Appalachian mining keeps moving despite Sandy's wrath

AS SUPERSTORM Sandy continued getting in its final punches Tuesday across the eastern US, one of Appalachia’s largest operators told ILN its operations had fared relatively well.
Appalachian mining keeps moving despite Sandy's wrath Appalachian mining keeps moving despite Sandy's wrath Appalachian mining keeps moving despite Sandy's wrath Appalachian mining keeps moving despite Sandy's wrath Appalachian mining keeps moving despite Sandy's wrath

 

Donna Schmidt

Consol Energy spokeswoman Lynn Seay said as of midday Tuesday no shifts at any of its mines had been cancelled due to the storm and while several of its West Virginia and southwestern Pennsylvania operations had experienced minimal power outages, production had not been impacted by the disruptions.

Its southwestern Virginia operations, including the Buchanan complex, so far had the most interruption from Sandy’s visit, Seay said, with reported widespread power outages and heavy, wet snow throughout the area Monday night.
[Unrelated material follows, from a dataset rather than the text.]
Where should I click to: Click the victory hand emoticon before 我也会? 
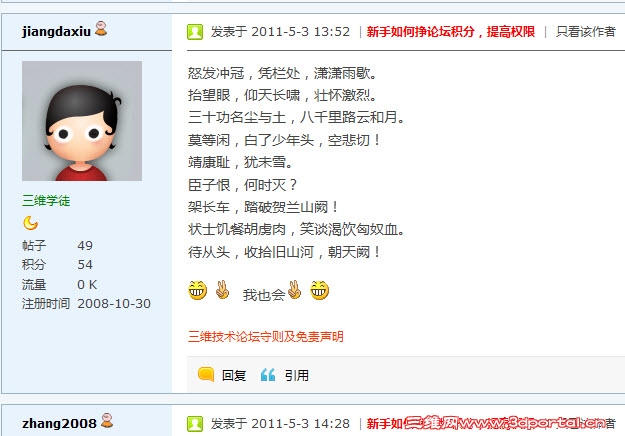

Scattered power issues continued there Tuesday.

Consol’s Baltimore terminal in Maryland appears to have escaped the storm unscathed.

“[It] was evacuated on Sunday and secured in anticipation of the storm,” she said.

“We have not received an update on any damage or impacts as of noon [New York time] today.”

Seay confirmed Consol’s river division had been monitoring the storm since last Friday.

On Monday, officials deployed its vessels at “strategically placed stationary sites” where it had secured its barge fleet.

“Our stockpile locations are ready to receive coal if it cannot continue to be moved on the rivers due to flooding in the coming days,” she said.

Because Sandy has not quite shown herself the door – the after-effects could linger over the country through the week – the Pennsylvania-based producer is continuing to monitor storm conditions and barometric pressures.

It added staff to its central command center Monday and those individuals will remain for the next several days to oversee incoming reports.

“We have procedures and practices in place to reduce our risk related to the storm,” Seay said.